* Excerpted records *

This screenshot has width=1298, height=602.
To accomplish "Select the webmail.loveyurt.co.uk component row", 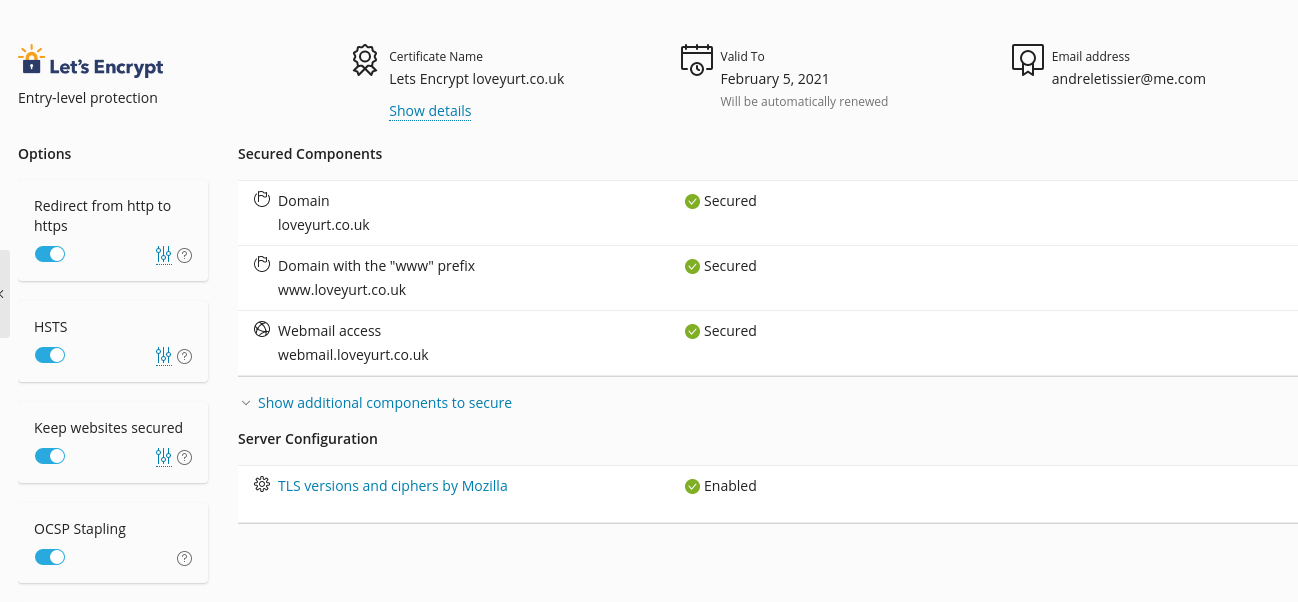I will point(767,343).
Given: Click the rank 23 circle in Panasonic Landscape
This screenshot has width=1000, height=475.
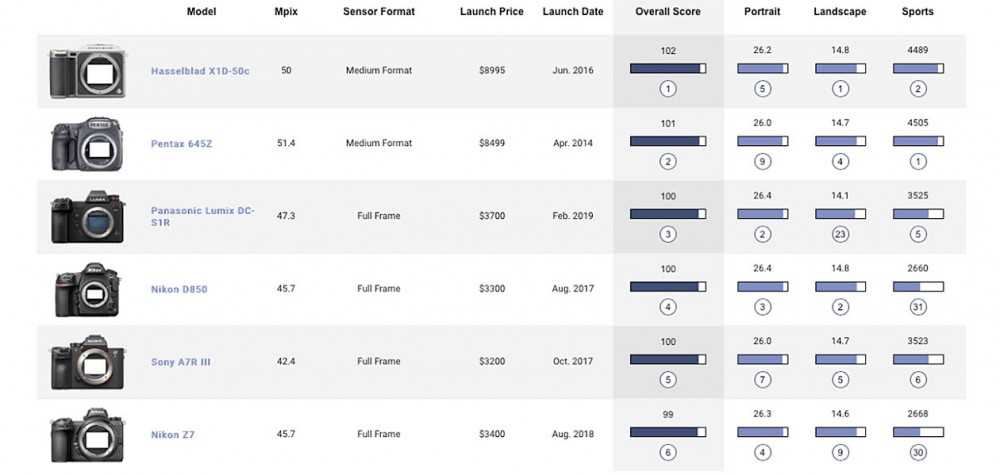Looking at the screenshot, I should (840, 234).
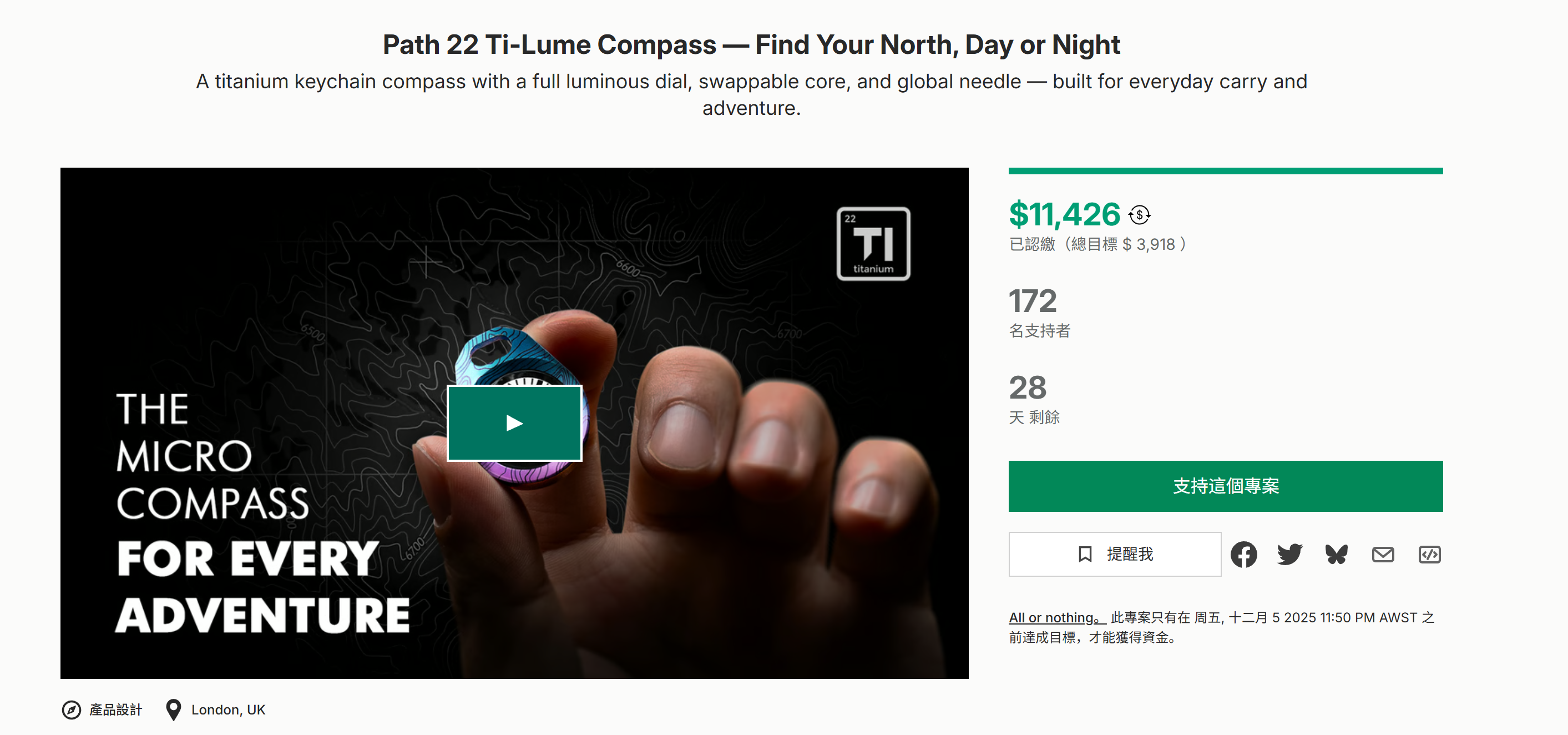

* To be done *
Tally the lines in the data above that contain the string "width". State only the resulting number.

* Result for this exercise *
2